──────── SOURCE MATERIAL
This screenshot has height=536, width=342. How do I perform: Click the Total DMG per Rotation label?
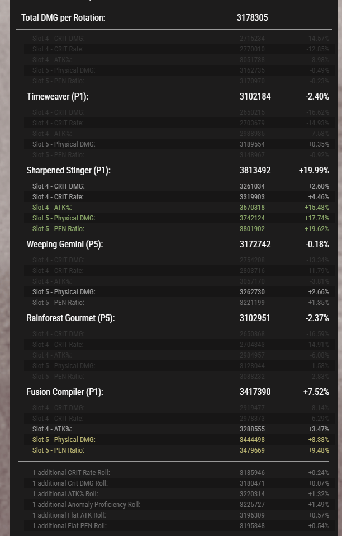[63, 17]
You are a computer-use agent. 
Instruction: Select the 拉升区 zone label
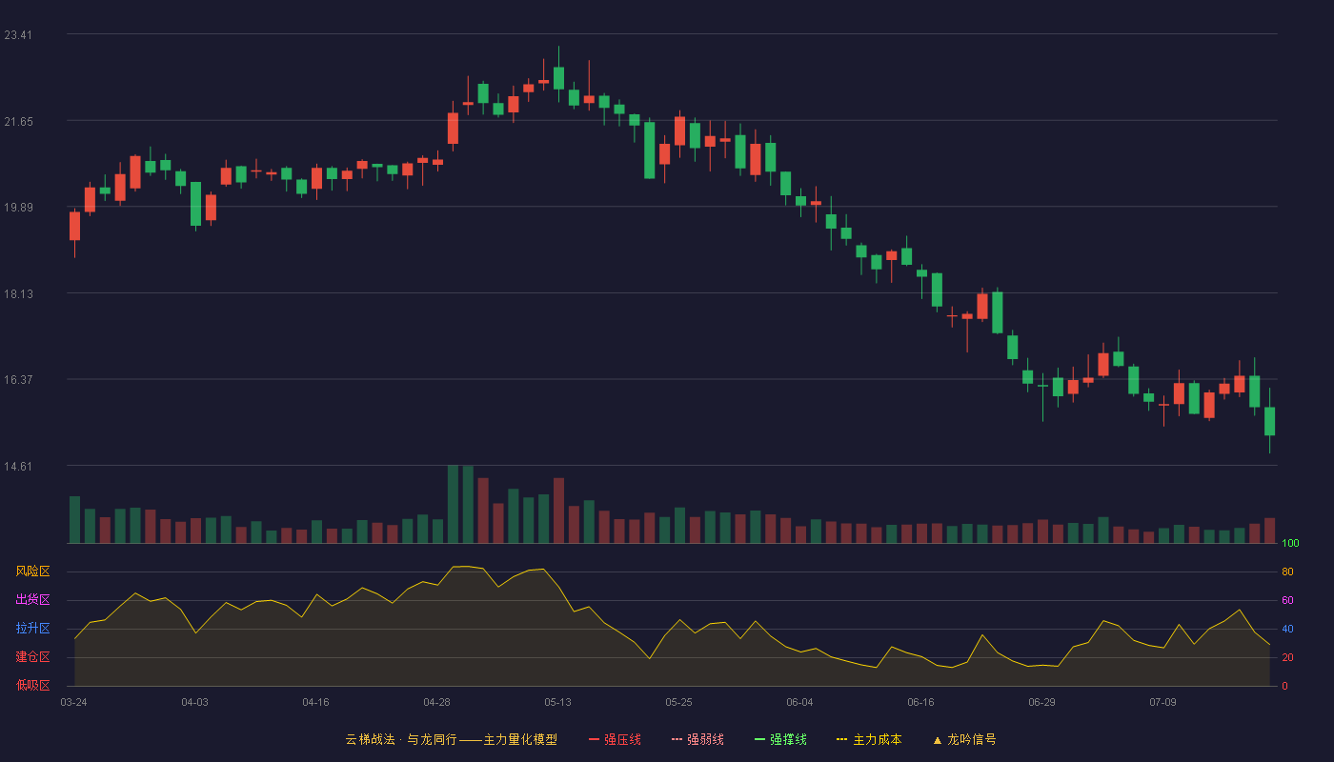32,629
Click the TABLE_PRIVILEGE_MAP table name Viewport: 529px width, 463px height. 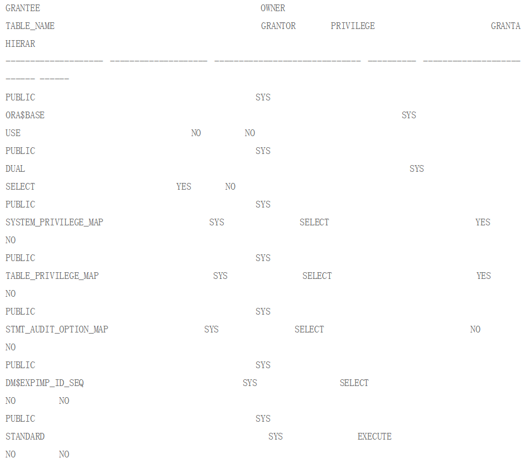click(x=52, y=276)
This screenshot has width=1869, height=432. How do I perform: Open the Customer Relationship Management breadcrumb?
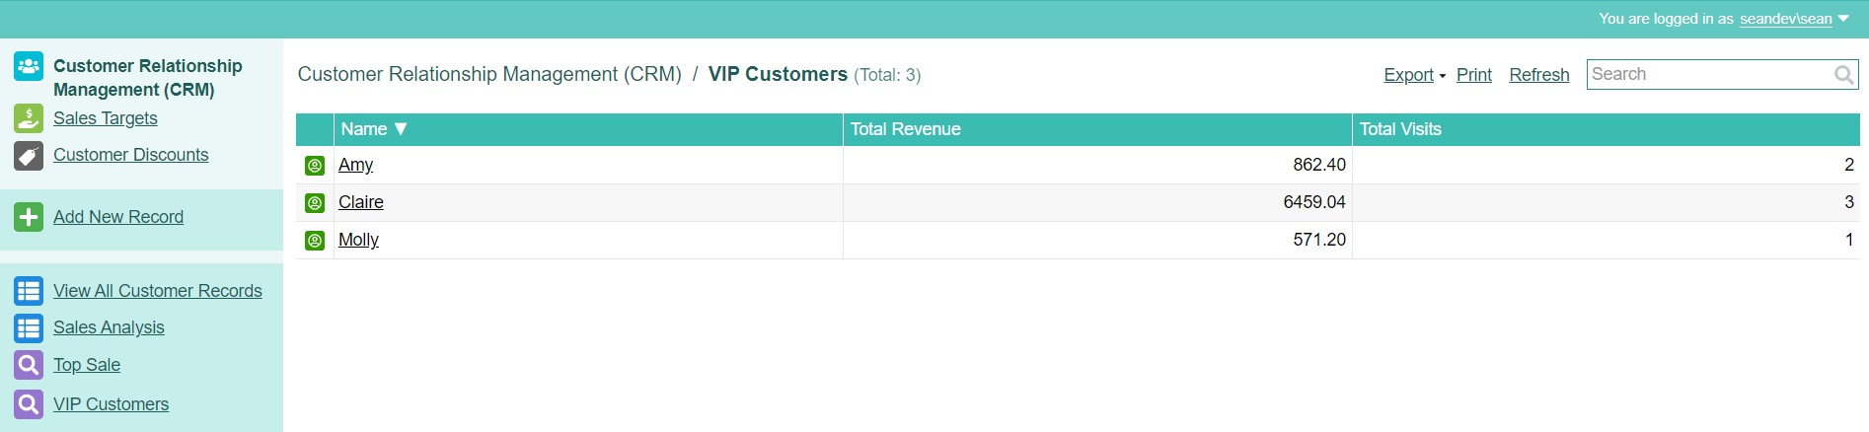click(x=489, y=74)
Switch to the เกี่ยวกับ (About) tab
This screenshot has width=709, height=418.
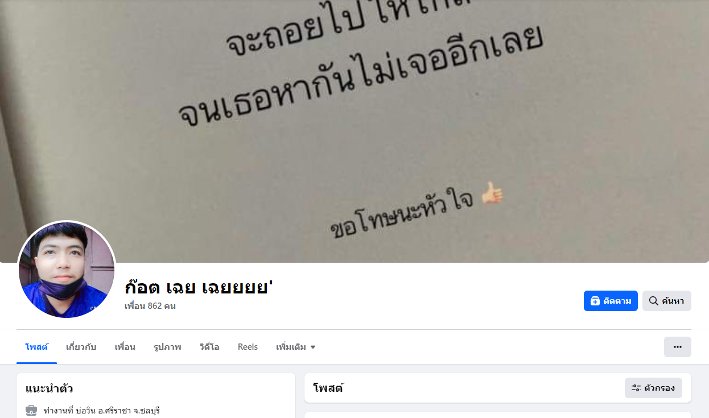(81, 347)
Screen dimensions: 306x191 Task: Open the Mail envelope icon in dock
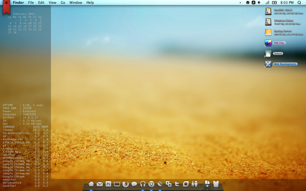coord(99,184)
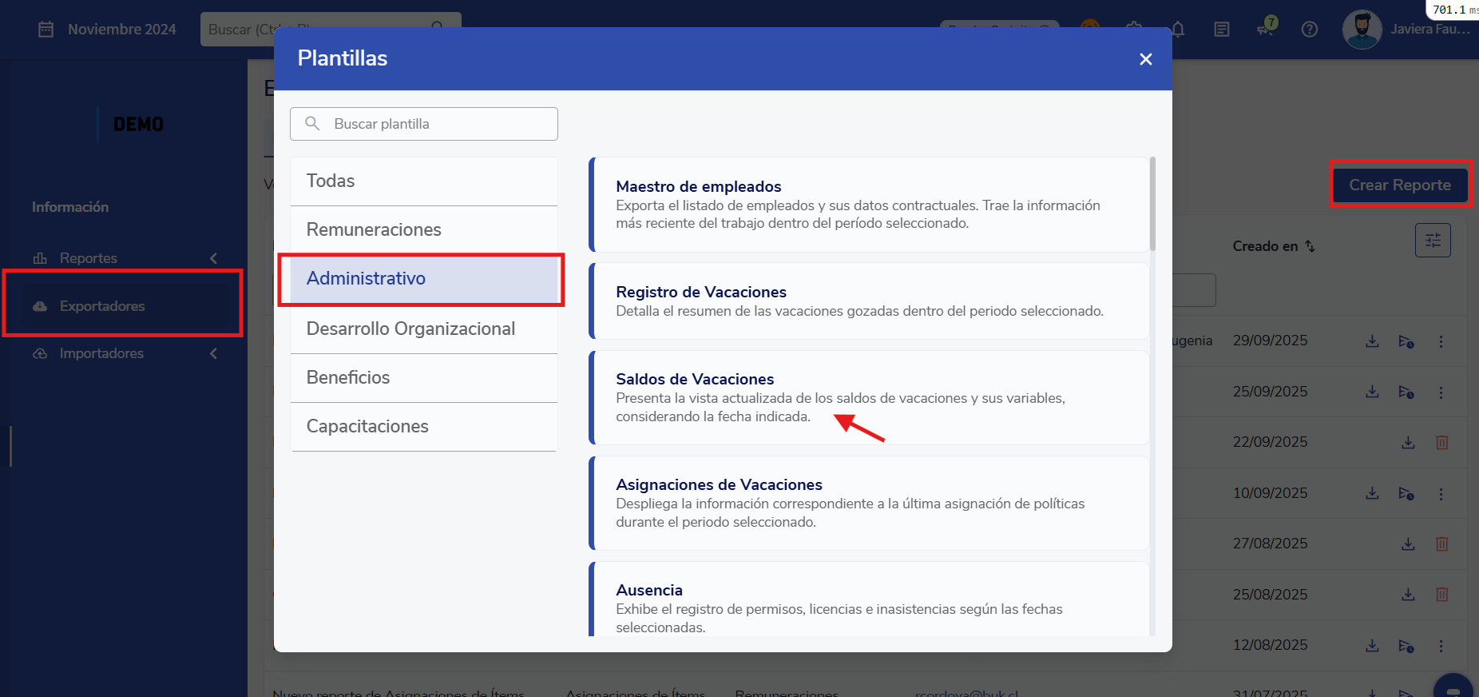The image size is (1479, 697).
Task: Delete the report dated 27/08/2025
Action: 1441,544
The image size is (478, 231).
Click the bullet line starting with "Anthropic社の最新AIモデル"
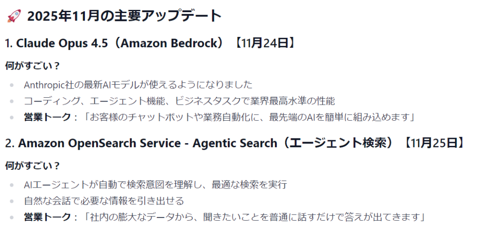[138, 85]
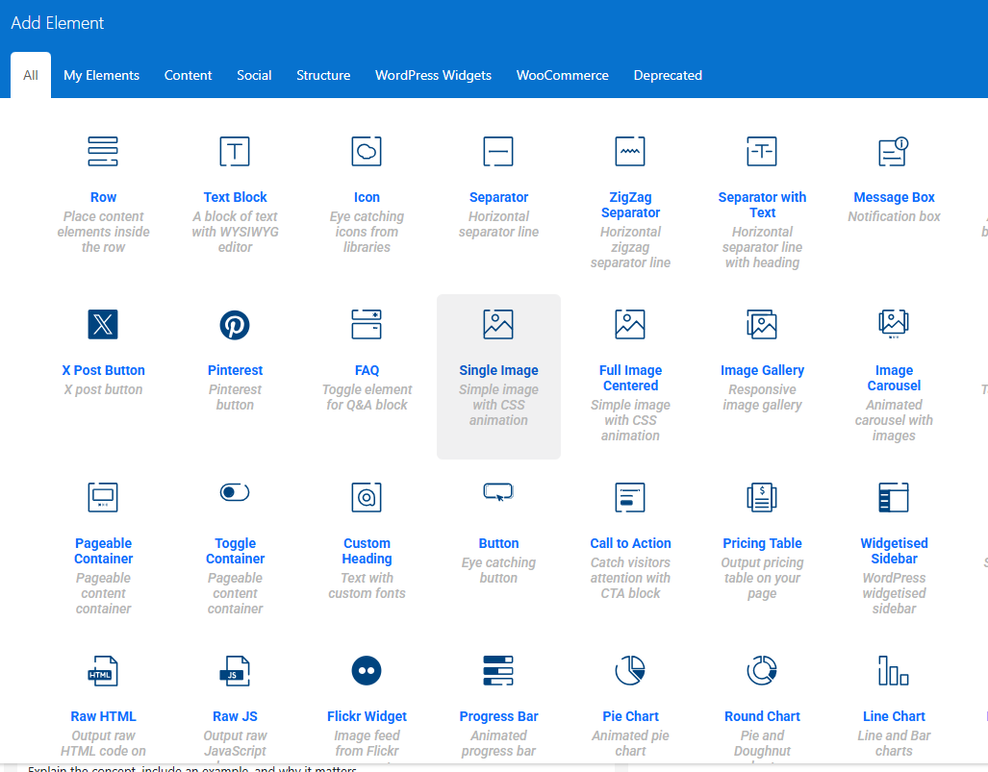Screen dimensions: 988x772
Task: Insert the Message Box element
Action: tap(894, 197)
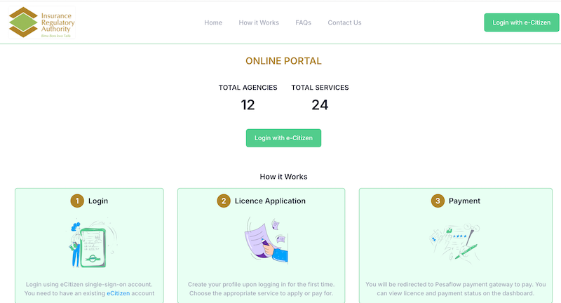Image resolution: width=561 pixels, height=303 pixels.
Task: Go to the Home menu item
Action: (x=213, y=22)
────────────────
Copy everything above from the line holding "Screen dimensions: 306x191" down to the line holding "The image size is (478, 231).", both ends included, exactly as it stands and without the pictures.

Screen dimensions: 306x191 Task: Open the Mail envelope icon in dock
coord(99,184)
The image size is (1479, 697).
Task: Delete the report dated 27/08/2025
Action: 1441,544
The image size is (478, 231).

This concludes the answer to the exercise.